Dirigente se posiciona
A investigação teve origem em denúncia anônima recebida pela Ouvidoria do MP de Alagoas, que apontaria uma suposta “concentração familiar de poder” na FAF desde 2008, inicialmente sob o comando de Gustavo Feijó, diretor de seleções da CBF, e, posteriormente, de Felipe Feijó, seu filho e atual presidente da federação alagoana. Gustavo Feijó foi encontrado e se posicionou:
- Esse procedimento é com a federação, do qual meu filho tem CPF, eu tenho 12 anos afastado. Se tiver alguma coisa contra mim, eu respondo. Me dá estranheza citar o diretor de seleções. Eu não tenho a ver com os atos de uma entidade que eu larguei há 12 anos. É meu filho, mas não respondo por ele. Isso é do ano passado, deste ano. Na minha época nunca recebi. Pra mim não chegou nada, nenhuma notificação - explicou o dirigente da CBF.
- Quando existe denúncia, isso é um procedimento de praxe. Uma notícia de fato, que as pessoas envolvidas na notícia precisam dar esclarecimentos. Se o promotor achar que há indícios de safadeza, abre o inquérito. Foi aberto o procedimento. A denúncia fala do meu nome, mas é orquestrado. Cita meu nome por que eu sou pai de Felipe. Não por que eu fiz parte, assinei algum documento. Cita por que tem raiva por que o Feijó tem força política no estado - completou Gustavo Feijó.
Segundo a representação, haveria suspeitas de utilização de institutos privados para operacionalização de recursos públicos e privados ligados à federação.
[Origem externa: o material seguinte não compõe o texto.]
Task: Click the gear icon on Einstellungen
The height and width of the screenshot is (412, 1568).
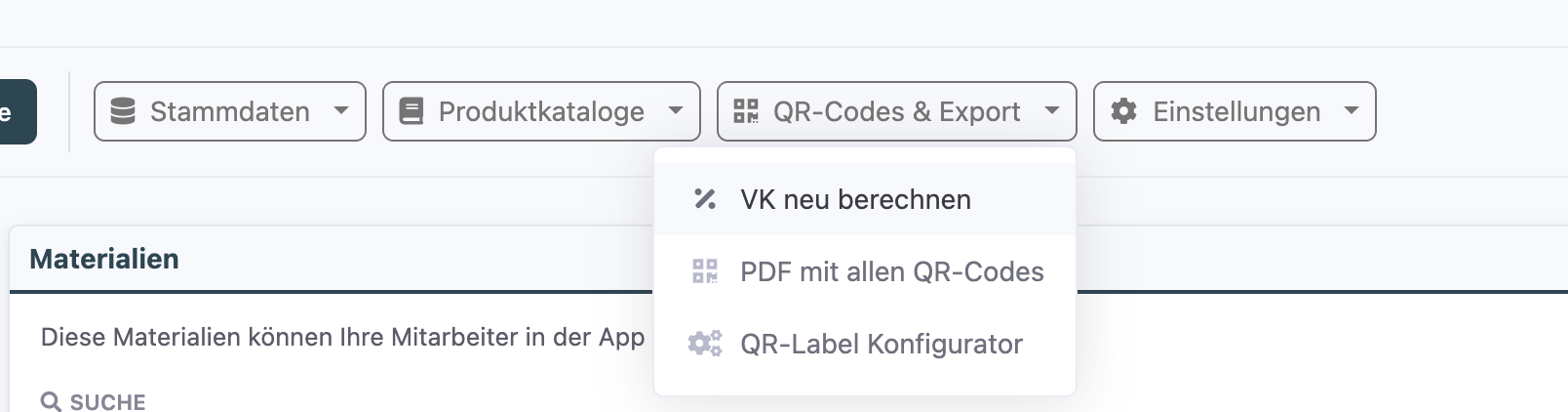Action: coord(1123,111)
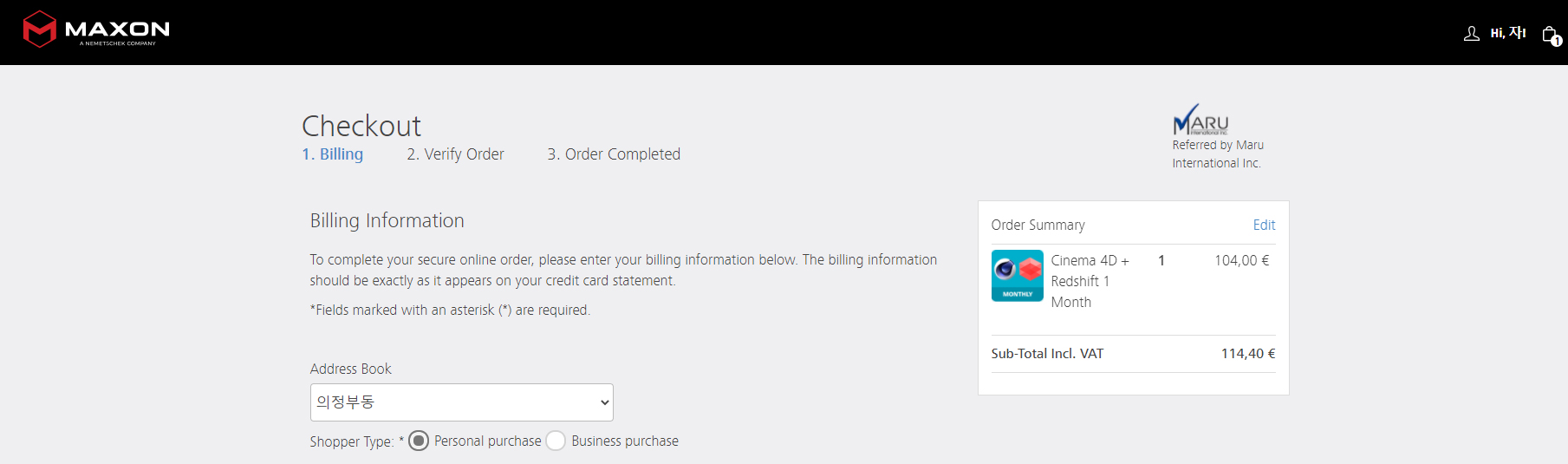Click the item quantity 1 in Order Summary

[x=1161, y=260]
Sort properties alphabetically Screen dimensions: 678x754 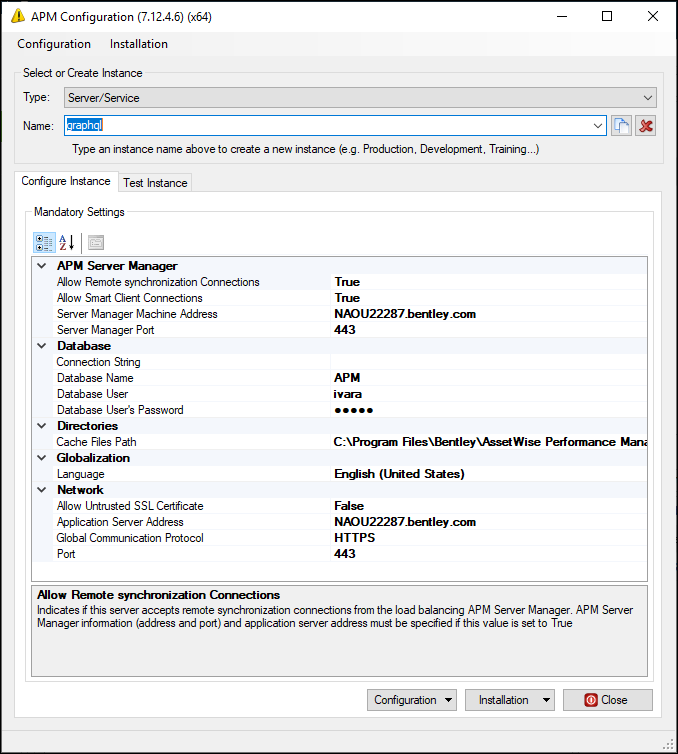point(67,242)
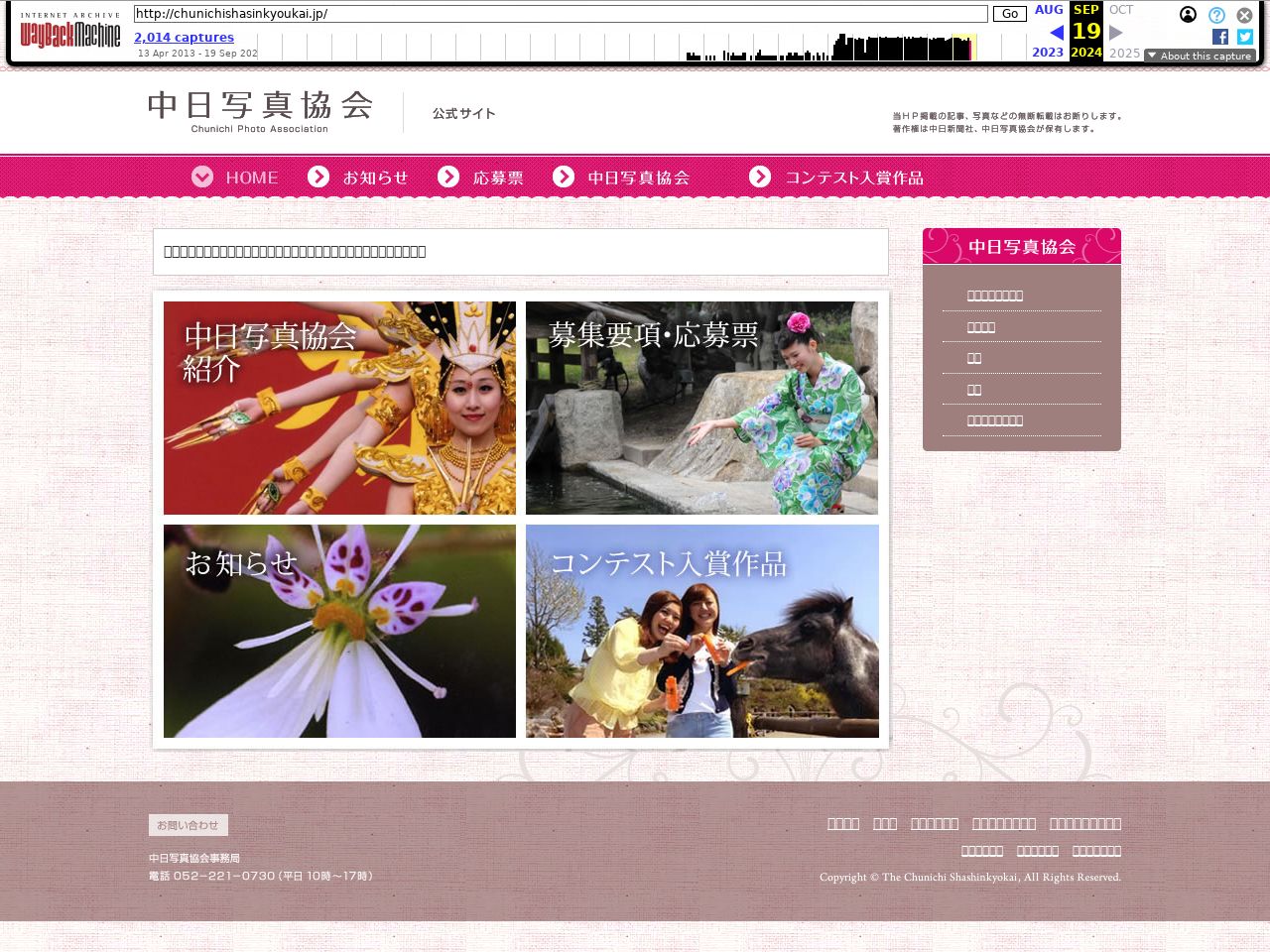This screenshot has height=952, width=1270.
Task: Close the Wayback Machine toolbar
Action: (1244, 15)
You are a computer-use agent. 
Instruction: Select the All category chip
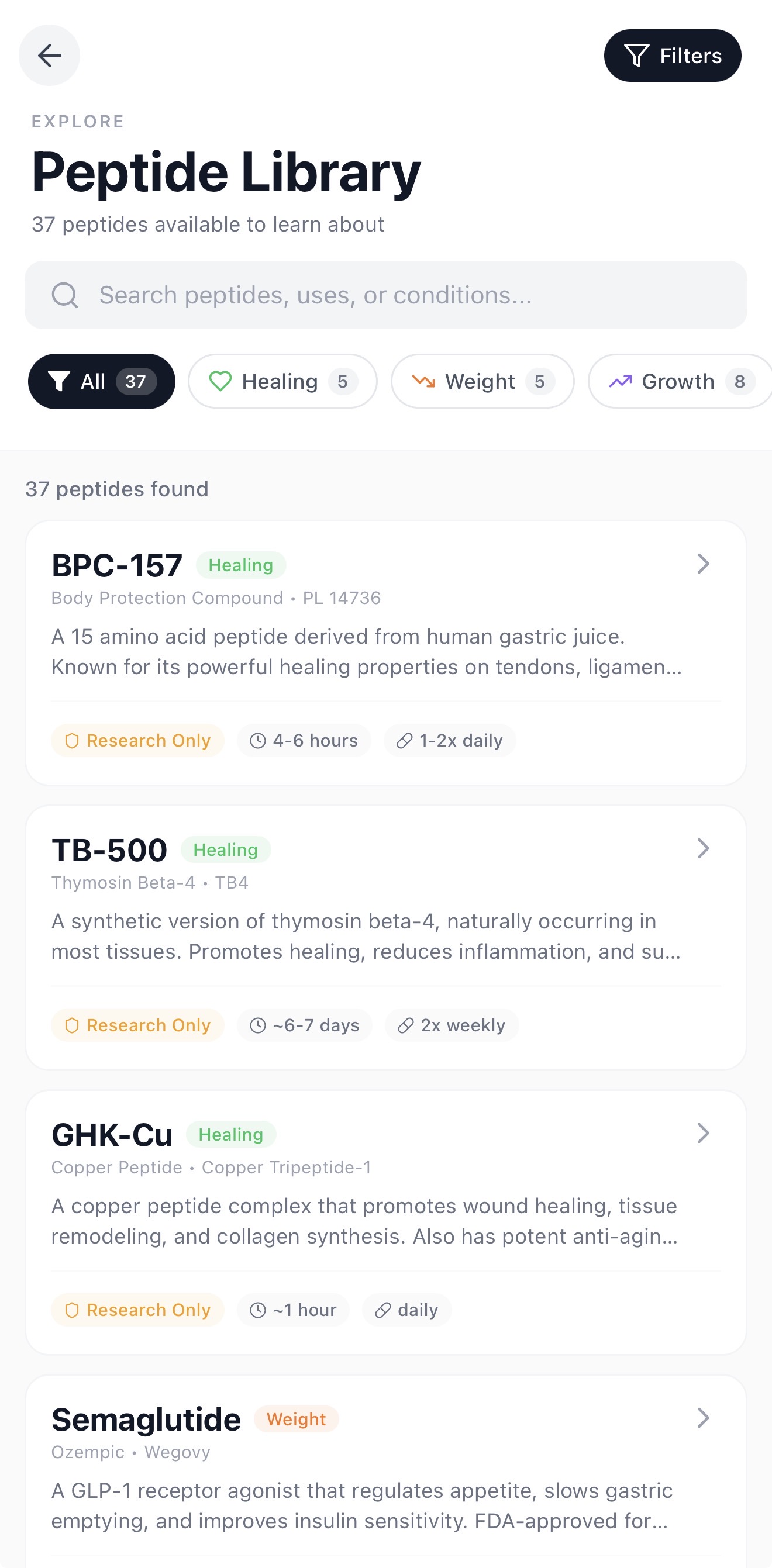coord(102,382)
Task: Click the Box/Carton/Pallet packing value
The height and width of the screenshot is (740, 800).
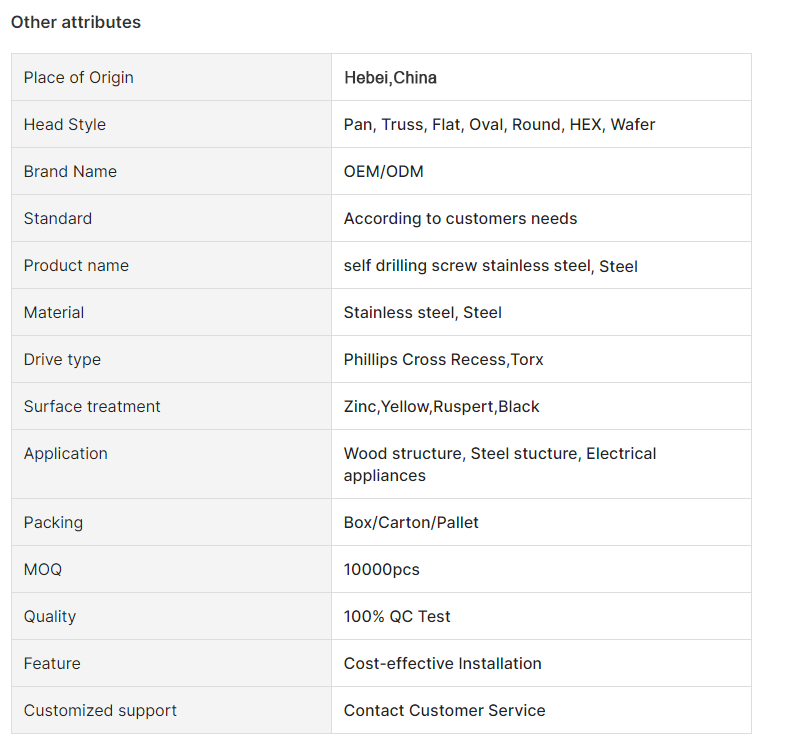Action: pyautogui.click(x=411, y=523)
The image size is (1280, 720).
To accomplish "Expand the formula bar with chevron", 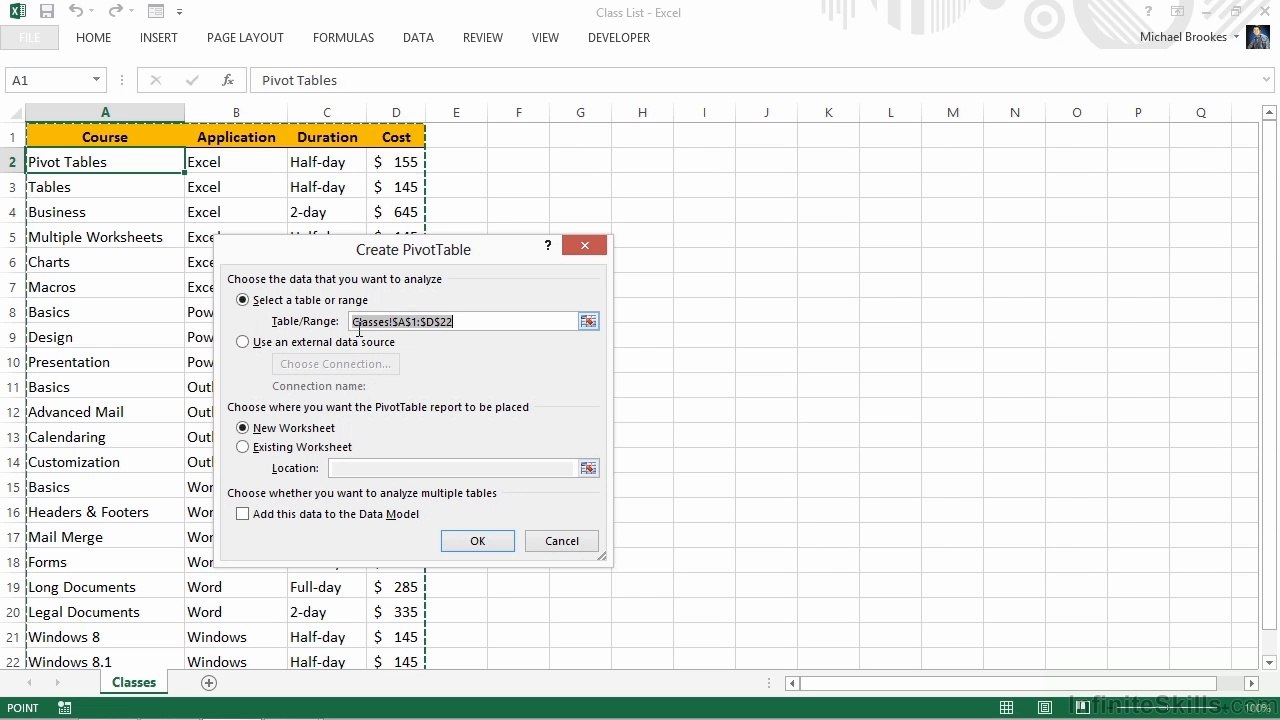I will [x=1267, y=80].
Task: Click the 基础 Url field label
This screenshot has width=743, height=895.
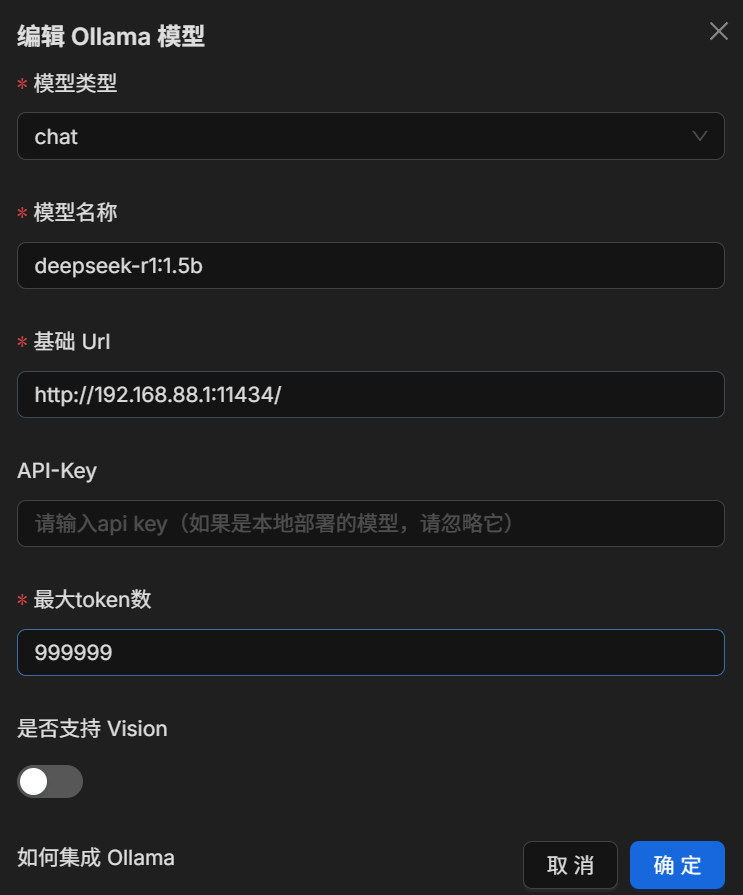Action: coord(72,342)
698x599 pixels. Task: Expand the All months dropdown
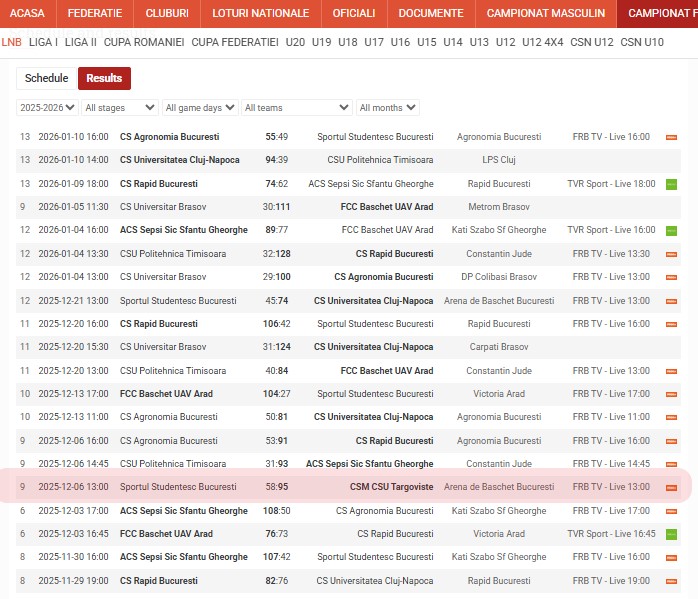(x=387, y=108)
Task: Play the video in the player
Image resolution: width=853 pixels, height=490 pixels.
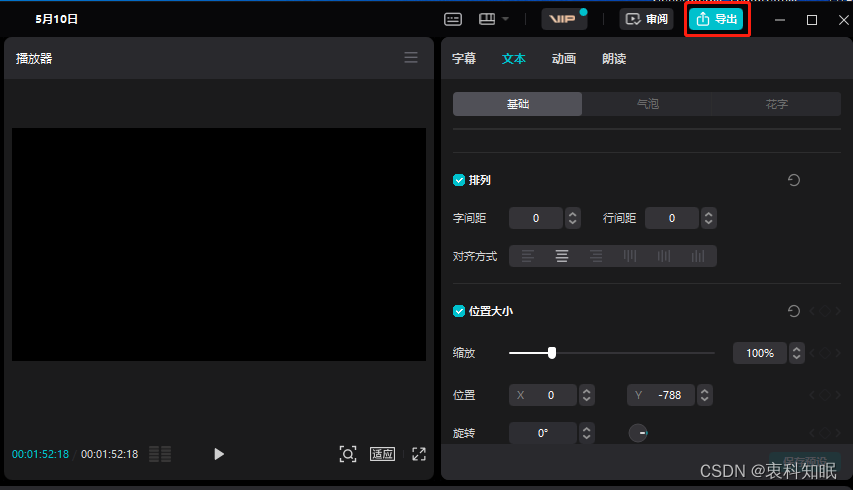Action: point(219,454)
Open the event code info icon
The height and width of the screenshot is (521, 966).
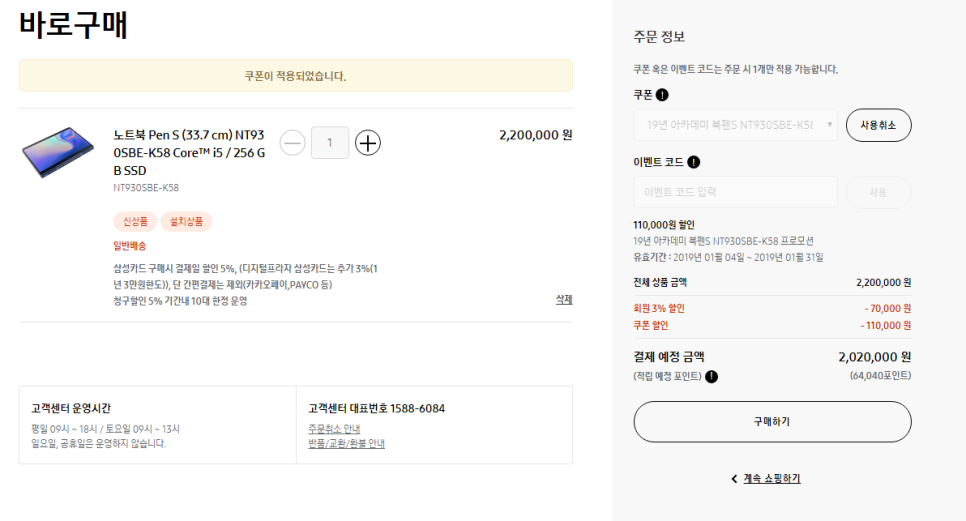click(693, 162)
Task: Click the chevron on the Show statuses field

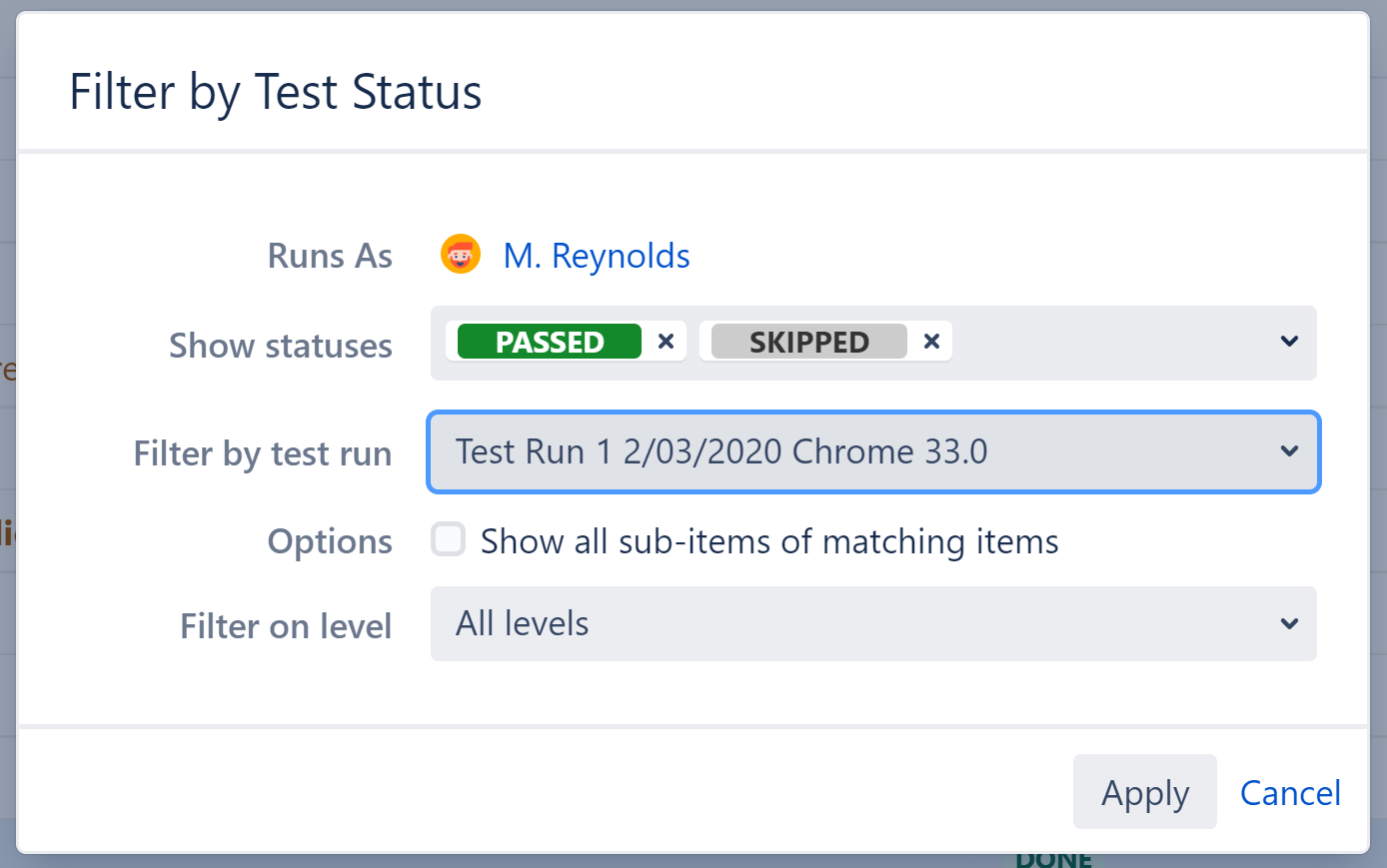Action: coord(1289,343)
Entre as alegações apresentadas ao MP estariam: possível uso de recursos públicos sem transparência adequada; movimentações financeiras incompatíveis com as finalidades declaradas dos institutos; empréstimos feitos pelo próprio presidente da federação à entidade; pagamentos a empresa ligada à irmã do dirigente; ausência de prestação de contas detalhada; e pressão sobre clubes filiados para assinatura de documentos relacionados à captação de recursos.
O material encaminhado ao MP também afirmaria que o IFPP teria permanecido inativo por anos e sido reativado em 2024 para receber R$ 1,5 milhão em verbas públicas, com movimentações descritas como incompatíveis com a finalidade da entidade. Ao analisar o caso, o promotor Anderson Cláudio de Almeida Barbosa afirmou que a denúncia apresenta “elementos minimamente individualizados e circunstanciados, aptos a justificar a adoção de diligências preliminares de natureza investigatória”.
Possível uso de verbas públicas
O despacho destaca ainda que os fatos narrados “podem guardar relação com delitos envolvendo desvio de recursos, falsidade documental, associação criminosa, lavagem de capitais e outros ilícitos correlatos”. Apesar disso, o MP estadual afirmou que, até o momento, não há elementos suficientes para deslocar o caso para a esfera federal, por ausência de comprovação direta de uso de verbas da União.
- A CBF, por exemplo, não pode receber dinheiro público, o estatuto não permite. As federações nordestinas, quase todas, sobrevivem com dinheiro do governo. Os clubes de Alagoas recebem da Prefeitura, se não não sobrevivem. A cota de TV não deixa sobreviver. As federações menores buscam patrocínio com o governo. Que pode pagar através de agência, de institutos, que o Governo Federal faz em tudo que é canto. Alagoas pegava dinheiro das emendas pra pagar arbitragem, quadro móvel, tudo isso na época do Felipe (Feijó). Esses recursos servem pra pagar as despesas do futebol. E tem que prestar conta. Tem em Sergipe, Maranhão, Piauí, Alagoas. Se o governo não dá dinheiro, não tem futebol - explicou Gustavo Feijó.
No ofício enviado à CBF, o Ministério Público questiona se a entidade possui conhecimento formal sobre os institutos IFPP e IFAGP, se houve repasses financeiros ou programas de apoio à FAF nos últimos cinco anos e se a confederação identificou inconsistências nas prestações de contas da federação alagoana entre 2023 e 2025. O MP também pediu cópias de auditorias, relatórios, comunicações internas e documentos eventualmente relacionados à federação e aos institutos citados, e deu prazo de 20 dias para uma resposta. A CBF foi procurada, mas não se posicionou.